The sauce is the amount of two portions of saliva chicken. Add about four spoons of sauce to one portion of saliva chicken. Sprinkle half of the remaining green onion
19.
This is another one
Tips:
1. When cooking chicken, add appropriate amount of sand, star anise, old ginger, and pepper to make the chicken flavor stronger, and the flavor of chicken broth stimulates the taste of chicken.
2. Add wine to remove the taint and greasiness, making the chicken taste unique.

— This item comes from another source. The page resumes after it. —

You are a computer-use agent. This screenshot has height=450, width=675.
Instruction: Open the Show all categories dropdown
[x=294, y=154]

3. Boil the chicken. If it is just cooked, let it turn off the heat and soak it in the hot soup for a while to increase the maturity. If it is cooked until it is more than just cooked, you don't need to soak it in hot soup, just pick it up and let cool.
4. The degree of cooked chicken is not just cooked enough, and the taste is not good. Don't cook for too long, the meat is loose, the meat is too old, and it is not easy to cut. The degree of cooking is a matter of experience, and it is best to have someone who will teach it in person.

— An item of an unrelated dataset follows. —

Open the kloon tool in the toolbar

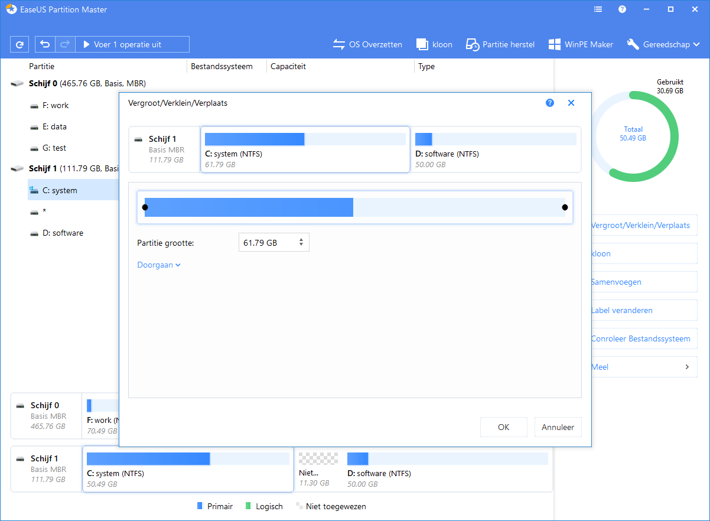(x=434, y=44)
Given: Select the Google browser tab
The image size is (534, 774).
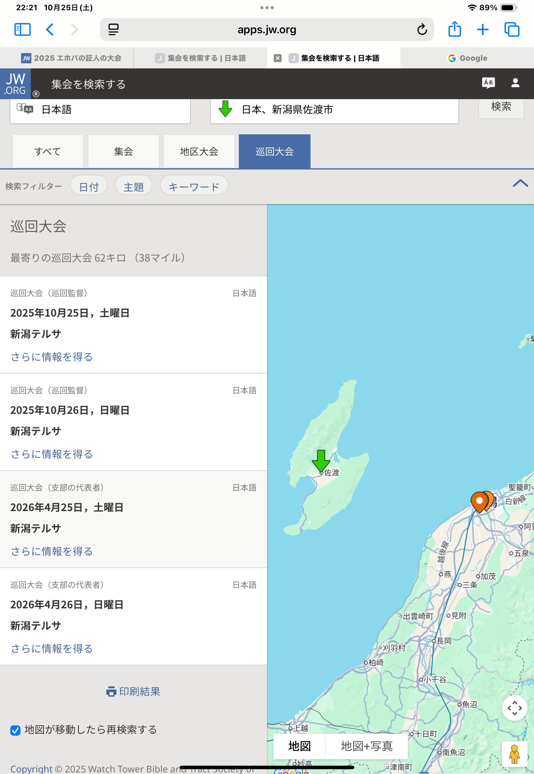Looking at the screenshot, I should pos(467,58).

5. The degree of saltiness of lettuce marinade is rather light, not too salty, because there is salty taste in the sauce. It is crispy and chewy after marinating.
6. The proportion of seasoning juice, salt, and sugar need to be changed later to make the taste more suitable. Other proportions are generally basically unchanged. If some vinegar is more acidic, the ratio of soy sauce can be changed to 1:1.
7. The degree of taste that we adjust here is spicy and sweet, sweetness dominates, sourness, but not strong and not obvious, salty taste is slightly weaker than sour and sweet, spicyness, but not heavy, suitable for the general public.
8. The taste of ginger and garlic is used to highlight the taste of chicken, so there should not be too much ginger and garlic. A small amount of ginger and garlic is enough, but it is not strong and not obvious.
9. Generally, the sauce that everyone adjusts is not suitable for chicken, because there are problems at two points. One is the sweetness and sour taste, the sweetness is not dominant, or the sourness is gone. The second is too much ginger and garlic, which makes the taste outstanding and grabs the chicken flavor.
10. The saliva chicken used in the banquet usually has more sauce, so the sauce should not be too salty.